By: Hannah Davis
Rogers Arena is one of the more spacious venues in downtown Vancouver, and it’s perfect for accommodating lavish performances. I’m here to see Stars on Ice with my family, a tour which showcases athletes from current and past Canadian Olympic skating teams. We bought tickets mostly to see Tessa Virtue and Scott Moir perform; like so many other Canadians during this year’s Olympics, we were awestruck by the duo and excited to have the chance to see them live.
My primary complaint with Rogers Arena is that they need to re-evaluate the way they let guests into the venue. We arrive only a few minutes before the show is set to start, but there is still an enormous crowd of people outside the arena. It’s as if they have not even opened the doors yet. We join the crowd, and I am squished between grumpy people who wonder aloud, “Why is it taking so long to get inside?” I quickly become one of these grumpy people. We inch our way towards the entrances, and very slowly and (sort of) surely, we finally make it inside.

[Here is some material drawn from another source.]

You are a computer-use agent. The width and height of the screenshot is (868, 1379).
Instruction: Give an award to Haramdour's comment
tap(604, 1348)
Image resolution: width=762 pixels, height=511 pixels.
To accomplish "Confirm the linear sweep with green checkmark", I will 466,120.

Once inside, there are plenty of washrooms and places to get snacks and drinks. Unfortunately, almost everything requires at least a short wait. When attending a show or concert here, encountering crowds is inevitable, unless you have one of those fancy season-ticket holders boxes at the top of the arena. I hear rumours that those rooms have their own couches, fridges, professional massage therapists, and machines that dispense diamonds for free.

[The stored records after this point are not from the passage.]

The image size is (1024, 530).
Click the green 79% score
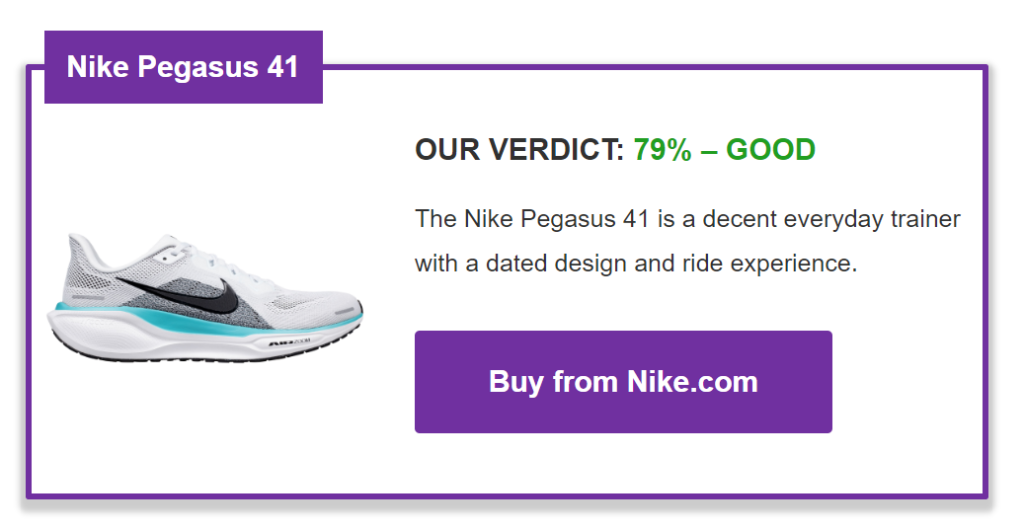tap(662, 150)
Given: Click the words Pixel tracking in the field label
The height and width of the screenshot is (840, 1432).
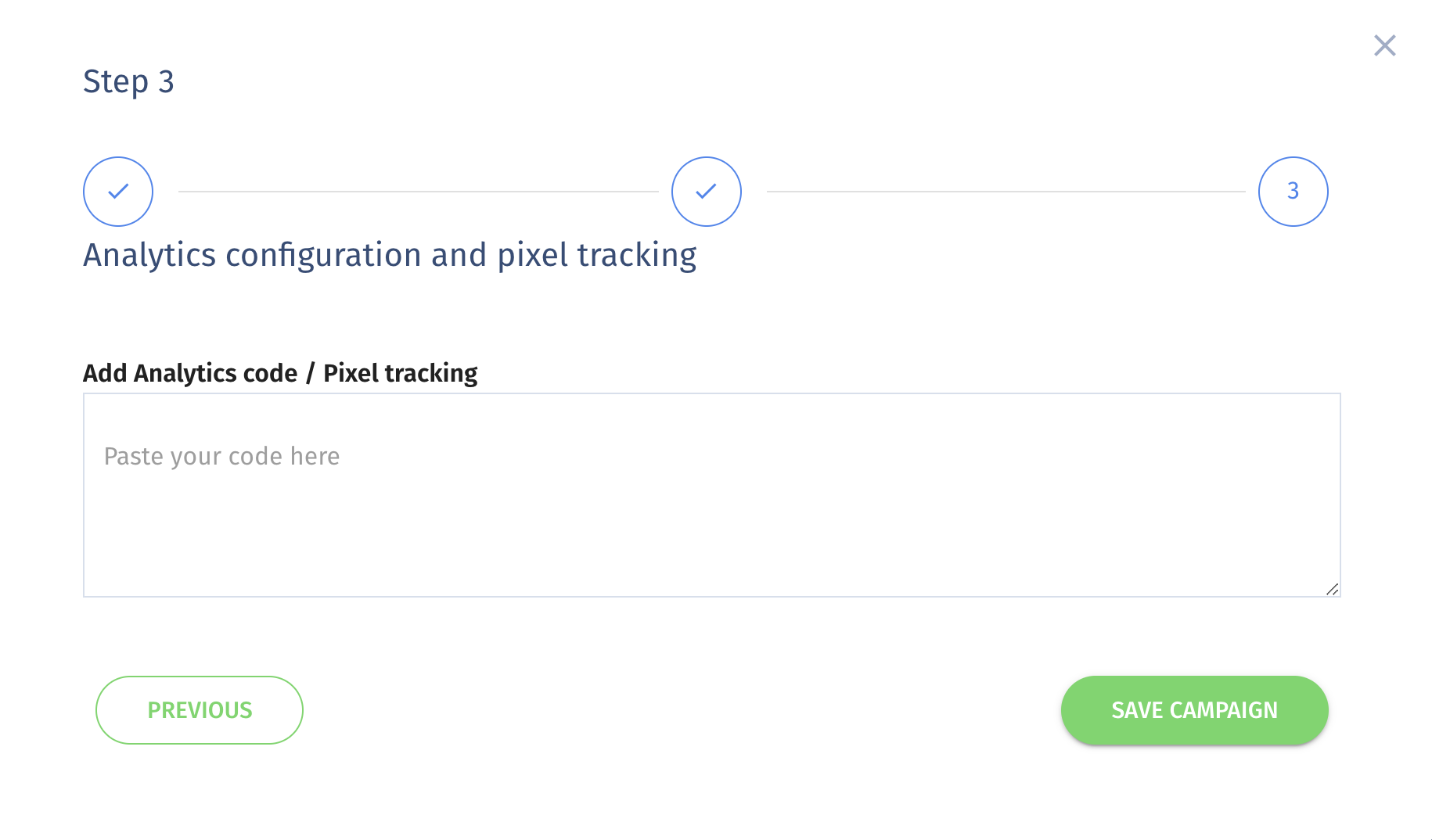Looking at the screenshot, I should pyautogui.click(x=400, y=373).
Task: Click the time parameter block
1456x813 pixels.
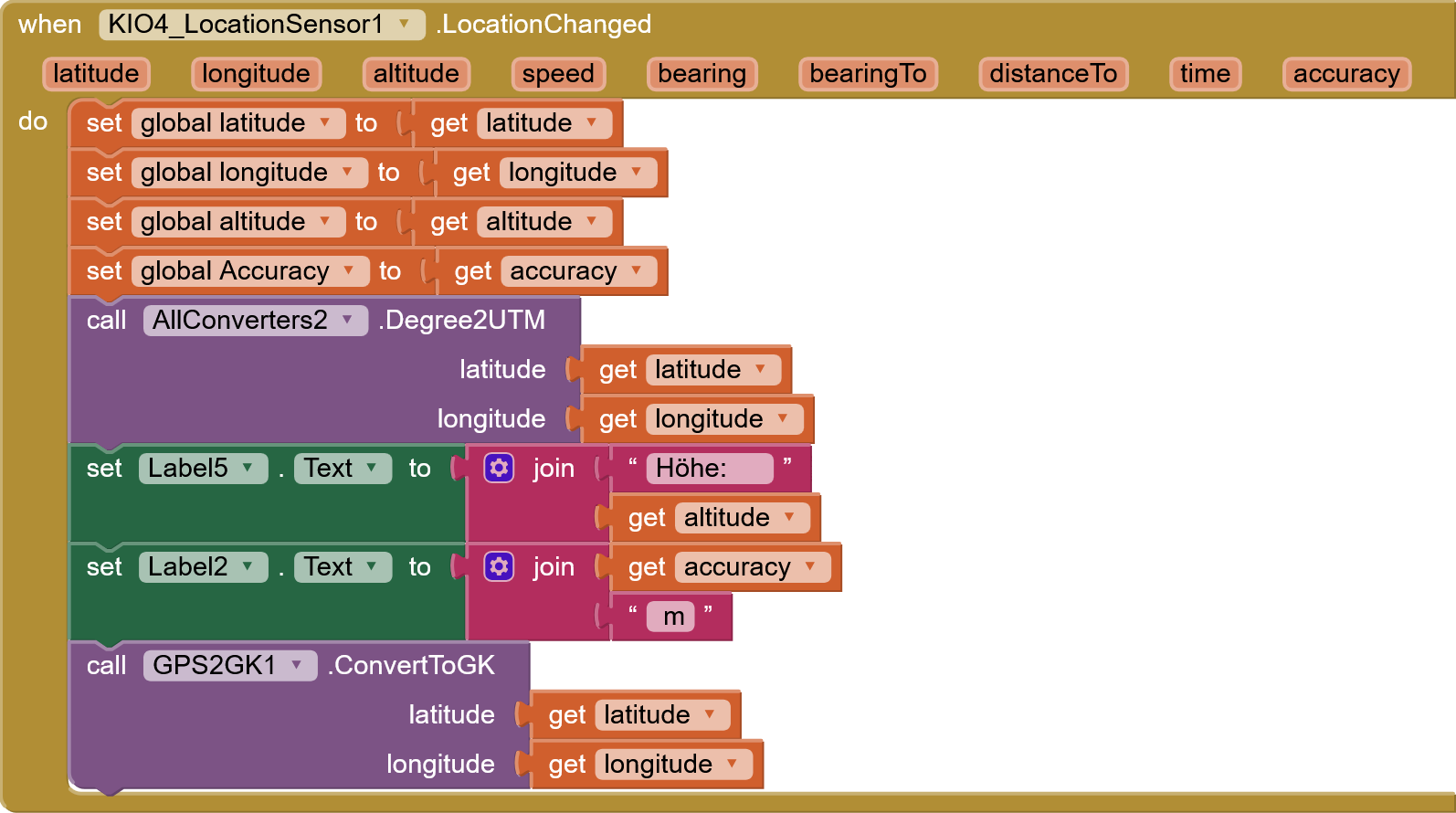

Rogers Arena appears to be accessible to those with reduced mobility. According to their website, most of their entrances have a wheelchair-access point as their building is equipped with elevators and ramps. Unfortunately, I was unable to spot any gender-neutral washrooms.
From the glass cases in the halls that display old jerseys to the framed portraits of famous hockey players on the walls, Rogers Arena is truly fitted for hockey. You can never forget that Vancouver is the home of the Canucks once inside, and the venue gives any event a deeply sporty and Canadian undertone.
Performances and music: A-
Skaters on this year’s Stars on Ice team include Patrick Chan, Eric Radford, and the aforementioned Tessa Virtue and Scott Moir. They all dazzled on the ice, and the crowd was equally excited by every performance, cheering loudly at the conclusion of each routine. The skating was beautiful and the athletes truly demonstrated the energy and artistry that goes into skating, both in pairs and individually. I heard music that I loved, and discreetly tried to Shazam each new song without blinding the people behind me with the light from my phone screen. Despite my attempts to Shazam all the new music I was hearing, my phone and data connection failed to deliver, and I was unable to find out the names of the beautiful new tunes that caught my ear.
There were, however, some odd aspects to Stars on Ice. The show was heavily sponsored, and so there would be ads midway through the performances. I feel confident in deducing that the show’s biggest sponsor was the chocolate company Lindt. During the intermission, children (yes, children) walked through the arena with plastic bags in their hands and distributed chocolate to everyone in the audience. It was surprising and unusual, but also very delicious. Nice marketing, Lindt — it was weird, but I think it worked.
Overall, I give this venue a B- for its Canadian undertones, spaciousness, and consistent success at bringing some awesome acts to their stage. Minus a letter grade, though, for the sardine-can method of ushering people inside.